The belly dancer finished with a flourish, bowing low, her breasts nearly spilling from her silky halter. The room exhaled and Elizabeth imagined that the erosflux must have subsided.

Finnian rested his hand on her hip and a pleasant shiver passed through her. "Come on," he said, leading her from the Egyptian Theater, down the Streets of Cairo, past a small cadre of sleepy camels, and out onto the furious rush of the Midway Plaisance. In spite of the deepening shadow cast by the enormous wheel that dominated the sky, the sun blushed red off in the direction of Prosperity Street and turned Ferris's titanic amusement device into a Catherine Wheel of fire. To the east, night crept over the lake. A rising breeze blew fresh scent and scattered the smells of popped corn, sizzling meat, and pressed humanity.

The White City burned with pale fire, the shining lights of science painting the buildings golden in the sunset, highlighted with the pale, bright shine of electricity. Elizabeth and Finnian made their way west, the great wheel above them beginning to turn, so close she felt its metal breath upon her neck.

She took Finnian's arm and leaned into him, deliberately pressing her breast against his forearm. He grinned at her and winked. "Doc wanted you to see Little Egypt. He wants to get her up to the house, but the cops have already warned him away once. Doc says she'd likely break his machine."
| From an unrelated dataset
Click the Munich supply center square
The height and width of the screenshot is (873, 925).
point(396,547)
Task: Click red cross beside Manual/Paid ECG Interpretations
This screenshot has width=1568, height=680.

She thought for a moment, picking exactly the right question. "When will
I get to see his machine?" she asked.

"Pretty soon, I think," Finnian said.

She kissed Finnian's cheek, grateful for his escort to the fair. She liked being with him. He was so very different from any man she had known back in Whistle Springs, direct and honest in his words and the way he looked at her. She supposed, given the nature of Dr. Mason's work, directness about such matters as romance and lovemaking was essential.

"The lights are beautiful," she said with a wistful sigh as she looked back at the White City. With night's cloak drawing tighter over the fair, electrical illumination eclipsed the horizon, like masses of stars fallen to earth.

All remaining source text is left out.